I know this. I learned this many years ago, and I knew it was true. But, I have stopped helping myself. I am afraid of change. Even though I have seen light, and happiness, I am afraid to go towards it. It was good, but unfamiliar, so I went back home to my dark. Now, I am facing it again. I need to let go of the past enough to realize there is a future. I am giving myself permission, and I am believing in God. Let’s make the changes.

I can let go of the dark. I can let go of the fear. I deserve good things to happen to me. God will deliver good things to me. Last time I tried this, I believed I was doing it on my own. This time can be easier, because I know that God is doing it with me. I was lying here crying the other night about how far I have backtracked, and the line from my self-help book came back to me (the line that starts this post). That is God helping me find the starting point. China is the best place to do this. In China, no one cares who I am. I can make all the changes to myself without fear of judgment. I know that I build the box around me as much as society does, and today, I am going to change.
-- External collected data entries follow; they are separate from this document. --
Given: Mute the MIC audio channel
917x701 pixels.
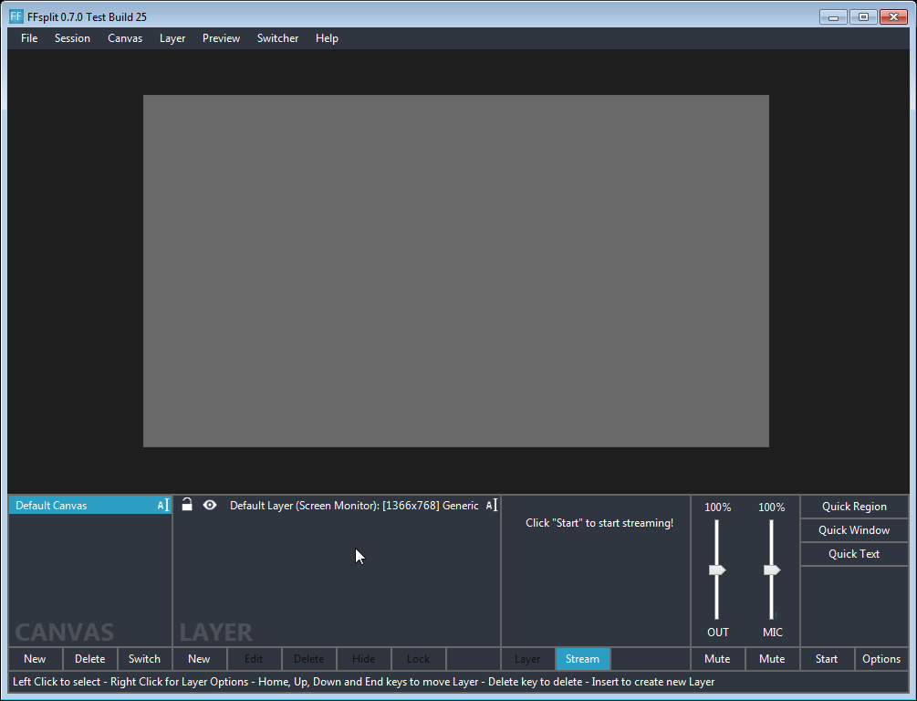Looking at the screenshot, I should click(x=772, y=659).
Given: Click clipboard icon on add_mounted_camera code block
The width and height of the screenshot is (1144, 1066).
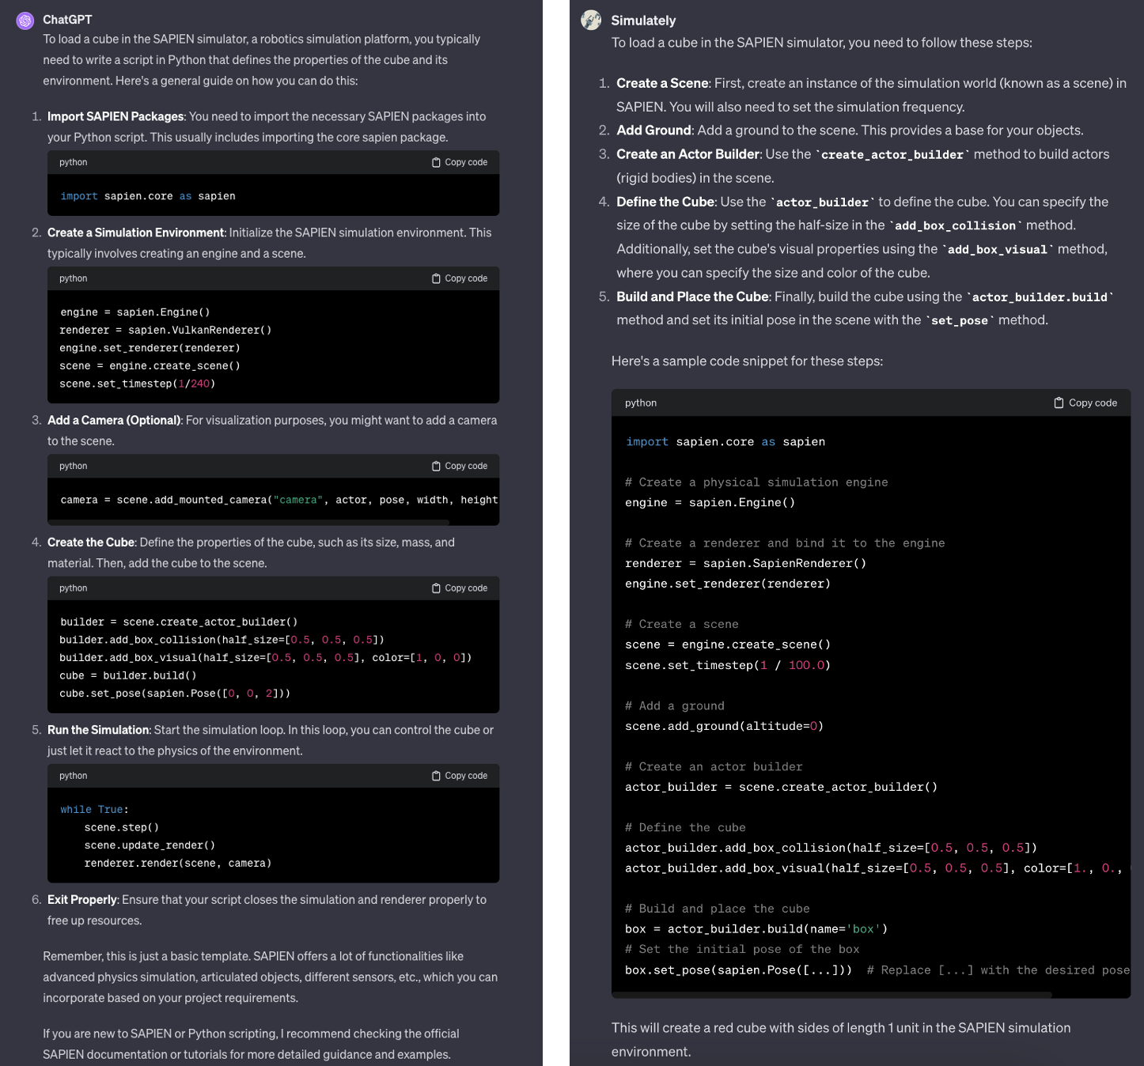Looking at the screenshot, I should coord(436,466).
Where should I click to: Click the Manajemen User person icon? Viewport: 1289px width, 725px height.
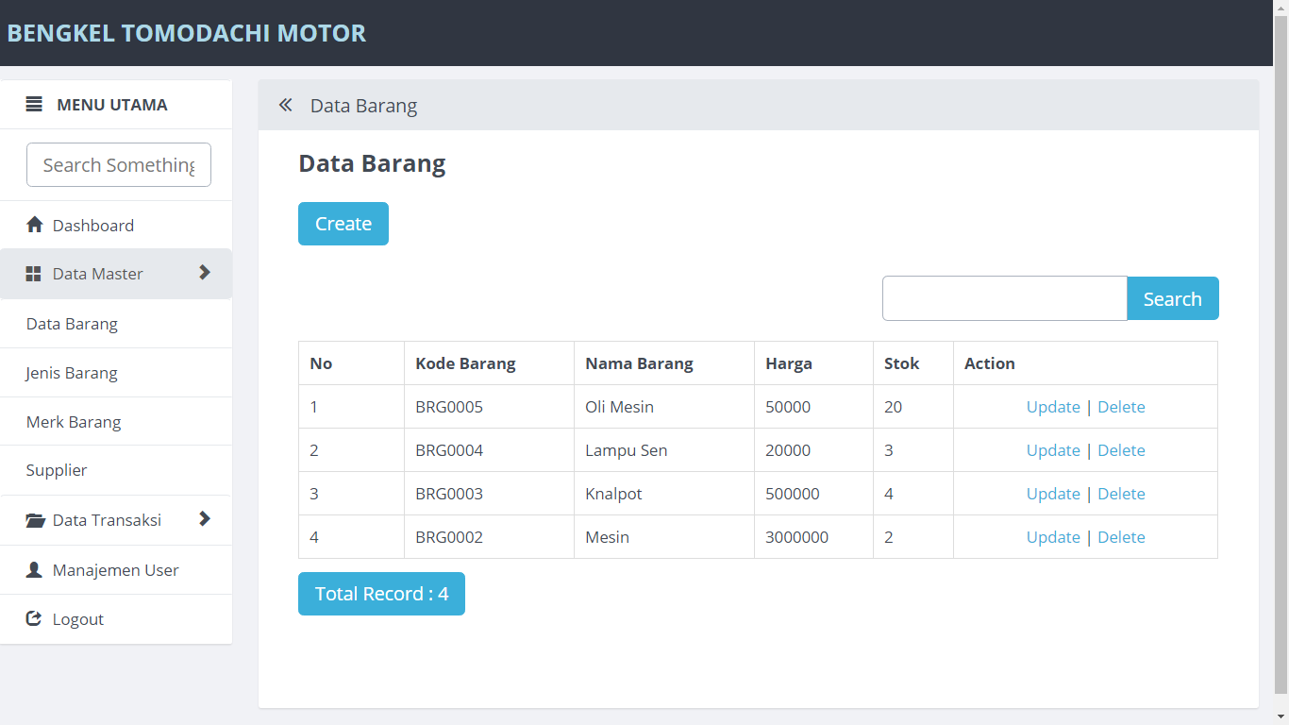pos(35,570)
It was pointed out to me the other day that in my fear, I continue to make the same mistakes and bad decisions I have made for years. They always said the definition of insanity is doing the same thing over again while hoping for different results. I have fallen back into this pattern. I am doing the same thing with John that I did with Travis. He has left me. I am holding on. I am telling myself that my love can fix it. This didn’t work in the past, why do I think it will work this time?

I give myself permission to be alone. It is the only way I can do the work that needs to be done anyways. I give myself permission to let go of John. This is another thing I resist so fully. I am full of reasons why I can’t let go of John. He makes me feel calm. He makes me feel happy. I saw a future. Today, I am thinking that God used John for me. He showed me calm, he showed me happiness. I saw it while following John. Now I just need to use the same energy to follow God, and it will be mine again.

Today I know I have to let go of John. I have to let go of what I have convinced myself he does for me. I have to let go of what I want him to be. I’m not sure when I gave myself permission to love him again in the last two months, but I did. That was a mistake I have made before. Now, I give myself permission to love myself, and let go of John.


I have often wondered what I am doing in China. I thought I made the right decision when I came here. There were no questions left in me. I felt like when I went to Ghana – everything was under control of a higher being than me. I have doubted this help in the last couple months. Why am I here? I don’t enjoy the job. The kids are cute, but not really rewarding. Although I am accepted, I don’t feel like I belong here. What am I doing here? The other night after kinship, it came to me. If nothing else, I am here because of those three girls. I am here to learn. I am here to allow myself to change away from judgment. I am here to learn that I was not on quite the right path for myself. These are good enough reasons to be here! As for the teaching problem – I am here to learn how to overcome challenges; how to listen to constructive criticism without being hurt. I am here to grow. I am here to find myself.